▶ **Collected data**
-*-
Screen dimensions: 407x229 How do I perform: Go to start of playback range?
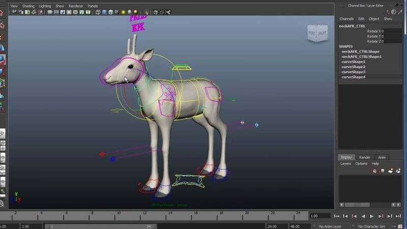337,216
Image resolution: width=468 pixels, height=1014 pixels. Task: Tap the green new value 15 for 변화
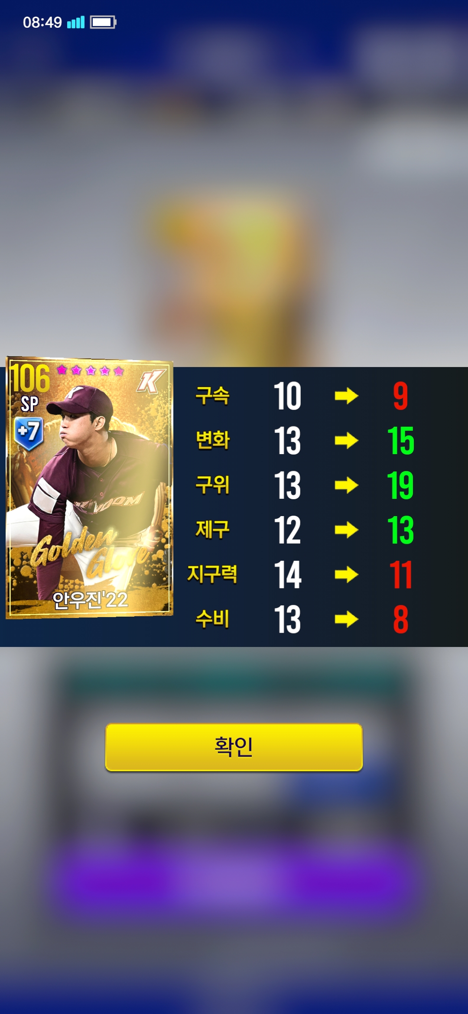point(400,441)
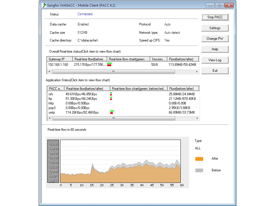Select the 192.168.1.160 gateway row

58,65
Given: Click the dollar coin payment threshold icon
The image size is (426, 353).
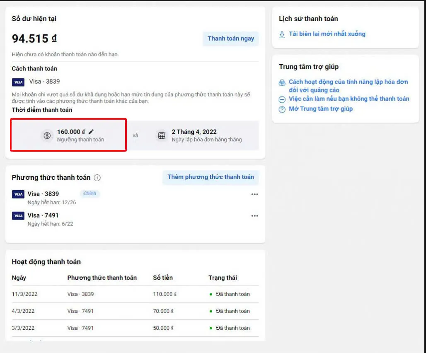Looking at the screenshot, I should [47, 135].
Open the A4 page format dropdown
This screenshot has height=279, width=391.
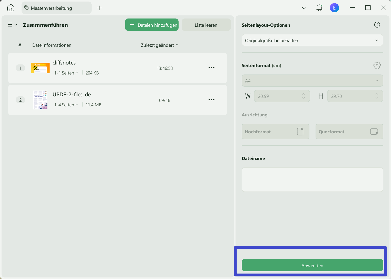pyautogui.click(x=312, y=81)
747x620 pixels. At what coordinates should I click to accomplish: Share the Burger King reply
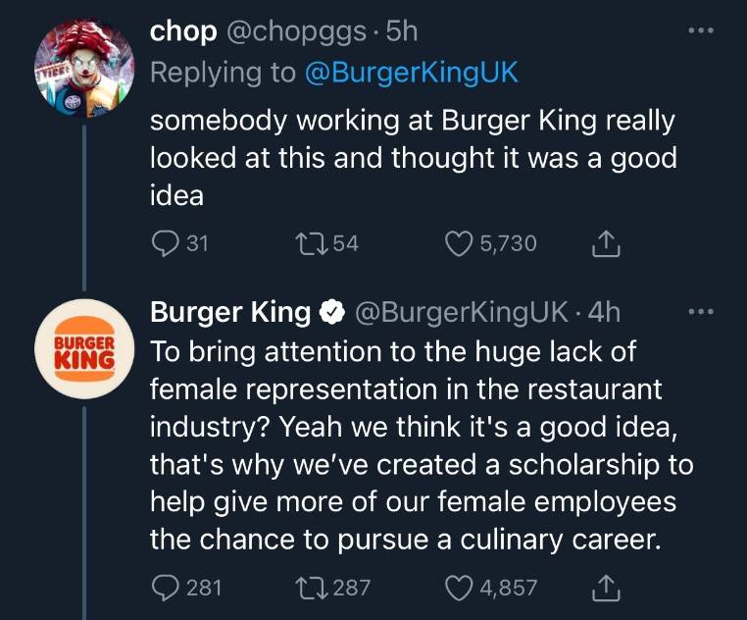tap(605, 588)
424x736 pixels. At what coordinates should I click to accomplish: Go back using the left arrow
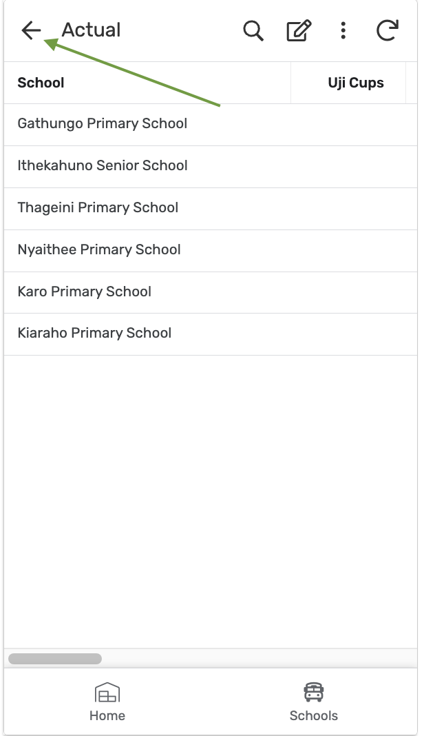point(31,30)
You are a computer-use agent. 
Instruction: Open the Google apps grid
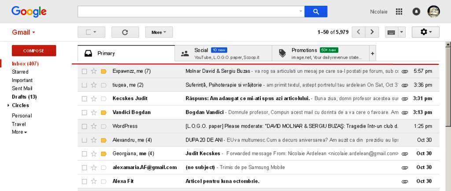click(x=399, y=11)
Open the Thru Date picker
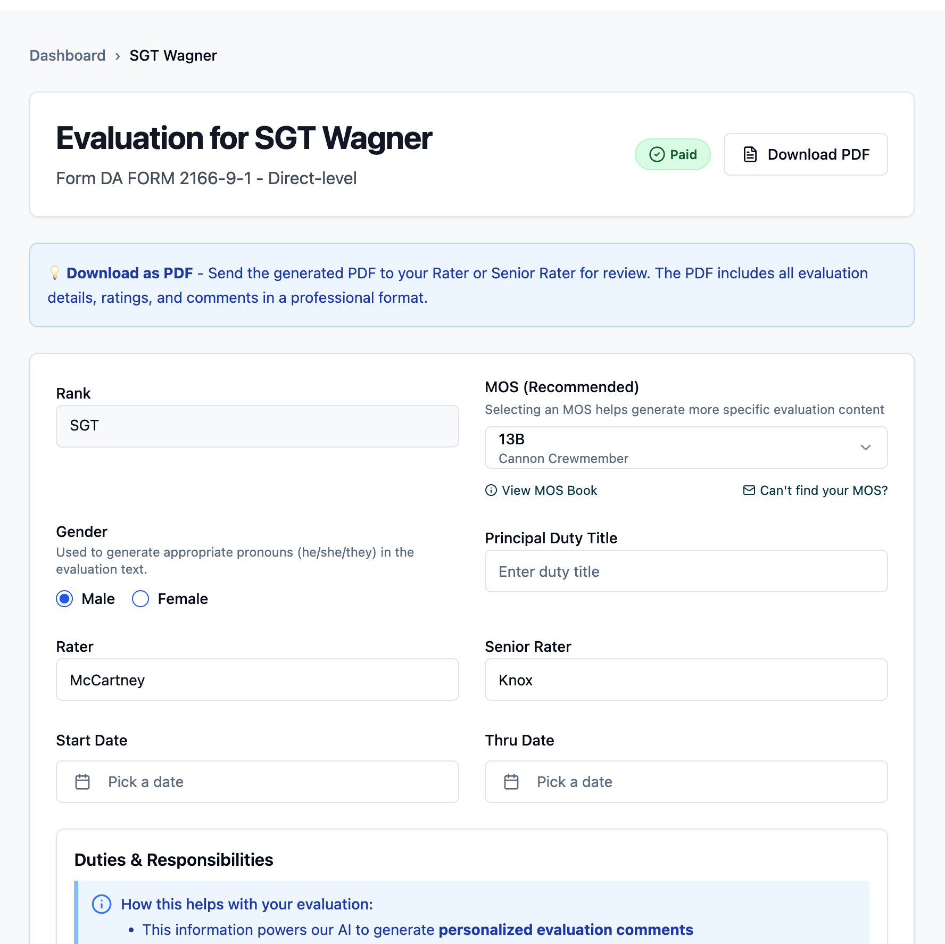 pyautogui.click(x=685, y=782)
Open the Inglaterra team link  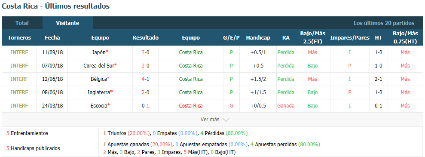pyautogui.click(x=99, y=92)
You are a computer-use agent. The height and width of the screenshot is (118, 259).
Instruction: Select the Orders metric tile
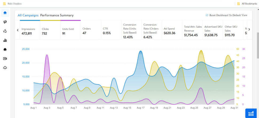coord(91,31)
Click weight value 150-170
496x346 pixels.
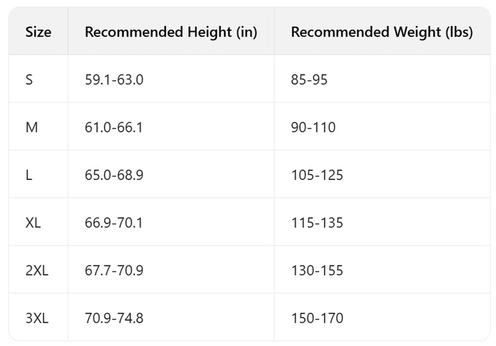(317, 318)
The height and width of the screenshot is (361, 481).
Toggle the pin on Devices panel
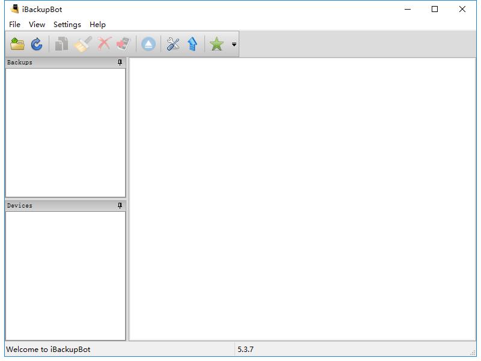tap(120, 205)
-*-
▶ **Work instruction**
Locate the word "computer" in the entries, and copy every line where it is found.

▶ **Answer for this exercise**
You are a computer-use agent. 
You are a computer-use agent. The height and width of the screenshot is (118, 259).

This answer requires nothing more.